* [YOUR INSTRUCTIONS]
In the records below, find the line with "636x345 pixels." and the line with "Open Adobe Reader from the taskbar"; return exactly those lines and every line between them.

►

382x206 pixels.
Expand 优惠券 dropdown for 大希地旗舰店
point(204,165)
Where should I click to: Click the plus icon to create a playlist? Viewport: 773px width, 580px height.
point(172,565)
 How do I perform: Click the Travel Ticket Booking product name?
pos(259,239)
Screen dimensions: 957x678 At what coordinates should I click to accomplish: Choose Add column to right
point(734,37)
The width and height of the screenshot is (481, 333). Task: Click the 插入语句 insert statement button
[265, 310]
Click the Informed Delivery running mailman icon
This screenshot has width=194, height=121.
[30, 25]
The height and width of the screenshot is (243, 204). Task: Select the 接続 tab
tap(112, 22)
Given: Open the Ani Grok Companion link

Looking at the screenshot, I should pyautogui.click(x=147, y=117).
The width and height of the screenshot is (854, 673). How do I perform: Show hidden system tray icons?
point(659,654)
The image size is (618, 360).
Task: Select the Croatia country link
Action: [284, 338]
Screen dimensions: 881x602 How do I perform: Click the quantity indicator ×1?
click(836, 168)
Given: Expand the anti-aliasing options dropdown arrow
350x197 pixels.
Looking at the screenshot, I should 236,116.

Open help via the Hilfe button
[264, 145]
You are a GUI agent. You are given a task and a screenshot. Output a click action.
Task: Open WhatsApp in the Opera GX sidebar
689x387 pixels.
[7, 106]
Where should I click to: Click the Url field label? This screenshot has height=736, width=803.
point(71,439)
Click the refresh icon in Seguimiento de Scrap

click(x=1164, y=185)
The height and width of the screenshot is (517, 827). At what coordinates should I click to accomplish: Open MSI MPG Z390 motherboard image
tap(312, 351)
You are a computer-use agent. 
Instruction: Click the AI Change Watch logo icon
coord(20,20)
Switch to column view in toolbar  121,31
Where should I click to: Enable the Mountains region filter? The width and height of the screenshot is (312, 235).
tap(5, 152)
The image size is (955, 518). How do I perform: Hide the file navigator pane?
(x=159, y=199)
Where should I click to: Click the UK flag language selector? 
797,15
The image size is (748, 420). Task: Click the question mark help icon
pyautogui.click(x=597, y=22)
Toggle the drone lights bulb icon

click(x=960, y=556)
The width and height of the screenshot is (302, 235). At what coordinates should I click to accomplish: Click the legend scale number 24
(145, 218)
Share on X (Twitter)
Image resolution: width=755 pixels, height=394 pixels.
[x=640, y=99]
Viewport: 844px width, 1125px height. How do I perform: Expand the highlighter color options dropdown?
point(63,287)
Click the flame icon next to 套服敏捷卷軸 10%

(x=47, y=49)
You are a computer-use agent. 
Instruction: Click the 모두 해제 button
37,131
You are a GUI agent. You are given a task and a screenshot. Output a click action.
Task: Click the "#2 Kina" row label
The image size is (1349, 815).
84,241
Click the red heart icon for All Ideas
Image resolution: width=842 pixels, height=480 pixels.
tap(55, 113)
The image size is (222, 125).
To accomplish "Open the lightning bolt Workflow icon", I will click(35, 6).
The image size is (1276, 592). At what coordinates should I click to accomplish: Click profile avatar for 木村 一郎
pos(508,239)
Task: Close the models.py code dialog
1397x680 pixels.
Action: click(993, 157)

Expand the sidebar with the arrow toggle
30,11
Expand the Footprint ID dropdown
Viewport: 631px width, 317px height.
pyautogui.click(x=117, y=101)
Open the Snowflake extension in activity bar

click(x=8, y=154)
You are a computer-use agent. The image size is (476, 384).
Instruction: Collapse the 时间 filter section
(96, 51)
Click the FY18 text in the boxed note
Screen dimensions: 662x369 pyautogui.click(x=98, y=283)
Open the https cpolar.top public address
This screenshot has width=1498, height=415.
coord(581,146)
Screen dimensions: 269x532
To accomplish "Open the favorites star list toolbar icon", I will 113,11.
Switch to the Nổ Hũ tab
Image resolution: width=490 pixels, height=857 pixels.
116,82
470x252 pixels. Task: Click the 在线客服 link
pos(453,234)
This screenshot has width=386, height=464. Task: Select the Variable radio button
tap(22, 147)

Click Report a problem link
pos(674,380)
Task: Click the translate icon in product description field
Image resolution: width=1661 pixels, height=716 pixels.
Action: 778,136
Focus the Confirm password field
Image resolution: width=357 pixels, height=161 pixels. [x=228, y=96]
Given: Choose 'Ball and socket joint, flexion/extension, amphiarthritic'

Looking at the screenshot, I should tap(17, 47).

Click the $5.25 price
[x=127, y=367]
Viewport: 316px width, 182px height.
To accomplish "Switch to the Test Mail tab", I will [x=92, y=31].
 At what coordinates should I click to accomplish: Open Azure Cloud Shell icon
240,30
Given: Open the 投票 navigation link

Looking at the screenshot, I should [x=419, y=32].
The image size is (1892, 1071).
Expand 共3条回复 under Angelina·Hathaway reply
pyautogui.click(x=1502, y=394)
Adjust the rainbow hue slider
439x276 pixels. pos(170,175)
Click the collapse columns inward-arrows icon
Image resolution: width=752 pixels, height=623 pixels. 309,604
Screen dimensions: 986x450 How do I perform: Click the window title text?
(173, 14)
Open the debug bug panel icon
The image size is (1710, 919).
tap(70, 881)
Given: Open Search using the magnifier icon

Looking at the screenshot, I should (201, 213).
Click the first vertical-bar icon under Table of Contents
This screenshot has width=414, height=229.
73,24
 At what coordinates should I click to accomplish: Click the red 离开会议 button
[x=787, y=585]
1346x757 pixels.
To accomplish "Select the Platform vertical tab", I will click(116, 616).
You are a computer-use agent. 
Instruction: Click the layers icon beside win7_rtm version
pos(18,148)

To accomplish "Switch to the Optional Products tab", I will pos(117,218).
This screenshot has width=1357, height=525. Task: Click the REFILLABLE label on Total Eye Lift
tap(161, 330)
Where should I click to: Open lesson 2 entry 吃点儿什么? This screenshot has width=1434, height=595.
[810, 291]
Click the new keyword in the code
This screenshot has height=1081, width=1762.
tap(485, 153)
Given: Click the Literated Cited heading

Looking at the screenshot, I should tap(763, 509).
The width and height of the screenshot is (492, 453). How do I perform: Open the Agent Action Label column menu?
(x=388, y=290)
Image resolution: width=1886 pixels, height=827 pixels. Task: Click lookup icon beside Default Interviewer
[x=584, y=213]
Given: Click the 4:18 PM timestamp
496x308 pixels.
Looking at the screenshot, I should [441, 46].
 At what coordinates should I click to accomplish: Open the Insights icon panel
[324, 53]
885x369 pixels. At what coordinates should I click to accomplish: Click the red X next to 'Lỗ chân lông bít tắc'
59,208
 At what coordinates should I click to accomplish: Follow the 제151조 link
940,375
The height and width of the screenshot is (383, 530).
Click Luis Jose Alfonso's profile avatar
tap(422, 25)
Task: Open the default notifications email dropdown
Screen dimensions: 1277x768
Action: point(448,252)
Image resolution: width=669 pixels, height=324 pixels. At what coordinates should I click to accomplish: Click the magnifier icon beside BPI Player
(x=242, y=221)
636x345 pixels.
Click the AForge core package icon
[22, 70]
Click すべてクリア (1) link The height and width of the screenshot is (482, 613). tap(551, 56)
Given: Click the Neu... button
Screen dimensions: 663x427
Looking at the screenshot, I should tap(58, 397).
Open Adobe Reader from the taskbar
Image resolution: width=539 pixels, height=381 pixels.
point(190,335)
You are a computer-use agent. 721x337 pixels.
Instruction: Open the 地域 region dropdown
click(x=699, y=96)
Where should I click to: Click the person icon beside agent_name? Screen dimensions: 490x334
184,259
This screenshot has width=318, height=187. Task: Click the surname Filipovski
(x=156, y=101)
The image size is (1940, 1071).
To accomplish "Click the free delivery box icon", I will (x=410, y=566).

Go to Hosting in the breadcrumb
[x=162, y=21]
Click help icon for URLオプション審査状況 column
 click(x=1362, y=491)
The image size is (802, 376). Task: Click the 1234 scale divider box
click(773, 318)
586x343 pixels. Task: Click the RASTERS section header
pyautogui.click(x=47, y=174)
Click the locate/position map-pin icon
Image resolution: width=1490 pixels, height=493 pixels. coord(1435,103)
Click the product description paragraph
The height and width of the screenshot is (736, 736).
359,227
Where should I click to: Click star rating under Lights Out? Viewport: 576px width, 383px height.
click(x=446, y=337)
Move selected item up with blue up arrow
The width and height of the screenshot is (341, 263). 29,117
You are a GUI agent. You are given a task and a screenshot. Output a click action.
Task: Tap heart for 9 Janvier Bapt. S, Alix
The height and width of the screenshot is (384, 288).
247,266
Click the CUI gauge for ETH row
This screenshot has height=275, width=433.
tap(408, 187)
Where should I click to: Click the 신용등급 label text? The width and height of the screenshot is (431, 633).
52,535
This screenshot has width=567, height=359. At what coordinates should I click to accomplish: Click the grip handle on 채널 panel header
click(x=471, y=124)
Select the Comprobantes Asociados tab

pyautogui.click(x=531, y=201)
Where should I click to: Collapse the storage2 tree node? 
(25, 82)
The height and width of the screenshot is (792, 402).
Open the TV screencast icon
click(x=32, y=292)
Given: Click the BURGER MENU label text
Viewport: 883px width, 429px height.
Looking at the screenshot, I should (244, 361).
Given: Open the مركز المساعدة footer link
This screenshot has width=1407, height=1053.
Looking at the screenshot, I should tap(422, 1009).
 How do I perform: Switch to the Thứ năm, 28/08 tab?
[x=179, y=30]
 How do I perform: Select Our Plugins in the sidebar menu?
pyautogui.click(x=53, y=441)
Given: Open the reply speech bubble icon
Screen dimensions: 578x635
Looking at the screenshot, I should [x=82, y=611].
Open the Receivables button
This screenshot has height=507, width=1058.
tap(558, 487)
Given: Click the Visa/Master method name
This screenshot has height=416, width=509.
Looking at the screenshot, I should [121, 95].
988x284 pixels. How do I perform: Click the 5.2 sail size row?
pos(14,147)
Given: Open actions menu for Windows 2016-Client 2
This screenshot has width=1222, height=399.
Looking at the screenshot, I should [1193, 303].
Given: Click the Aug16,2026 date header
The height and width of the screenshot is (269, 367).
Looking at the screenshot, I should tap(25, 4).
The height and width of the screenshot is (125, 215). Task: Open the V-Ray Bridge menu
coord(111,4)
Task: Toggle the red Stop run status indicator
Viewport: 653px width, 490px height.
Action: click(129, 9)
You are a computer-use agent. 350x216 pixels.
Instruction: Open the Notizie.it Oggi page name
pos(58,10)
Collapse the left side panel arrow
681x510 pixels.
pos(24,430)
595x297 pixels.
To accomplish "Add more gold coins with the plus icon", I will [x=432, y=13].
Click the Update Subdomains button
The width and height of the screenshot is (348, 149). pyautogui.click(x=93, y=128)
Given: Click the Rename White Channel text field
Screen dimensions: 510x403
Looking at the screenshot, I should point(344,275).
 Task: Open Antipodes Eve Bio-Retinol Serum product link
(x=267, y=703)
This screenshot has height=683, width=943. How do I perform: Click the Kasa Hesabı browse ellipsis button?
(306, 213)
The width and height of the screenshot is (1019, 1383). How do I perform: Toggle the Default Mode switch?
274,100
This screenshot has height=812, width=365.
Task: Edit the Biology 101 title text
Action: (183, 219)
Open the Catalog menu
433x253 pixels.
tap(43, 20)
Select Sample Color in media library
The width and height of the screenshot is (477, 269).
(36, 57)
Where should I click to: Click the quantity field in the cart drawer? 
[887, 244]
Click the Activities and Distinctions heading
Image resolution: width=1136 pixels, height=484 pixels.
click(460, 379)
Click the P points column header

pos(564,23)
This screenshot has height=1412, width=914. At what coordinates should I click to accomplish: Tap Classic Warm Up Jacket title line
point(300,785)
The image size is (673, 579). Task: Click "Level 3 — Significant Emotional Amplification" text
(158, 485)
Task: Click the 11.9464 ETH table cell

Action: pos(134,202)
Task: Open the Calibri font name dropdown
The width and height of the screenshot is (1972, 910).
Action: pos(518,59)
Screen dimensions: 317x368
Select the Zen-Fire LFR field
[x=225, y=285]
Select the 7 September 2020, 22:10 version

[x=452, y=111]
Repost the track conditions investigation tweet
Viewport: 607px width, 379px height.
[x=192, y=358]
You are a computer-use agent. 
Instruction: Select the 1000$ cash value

◄

* [RESPONSE TO THE EXERCISE]
636x345 pixels.
Click the AForge core package icon
[22, 70]
Click すべてクリア (1) link The height and width of the screenshot is (482, 613). tap(551, 56)
Given: Click the Neu... button
Screen dimensions: 663x427
Looking at the screenshot, I should tap(58, 397).
Open Adobe Reader from the taskbar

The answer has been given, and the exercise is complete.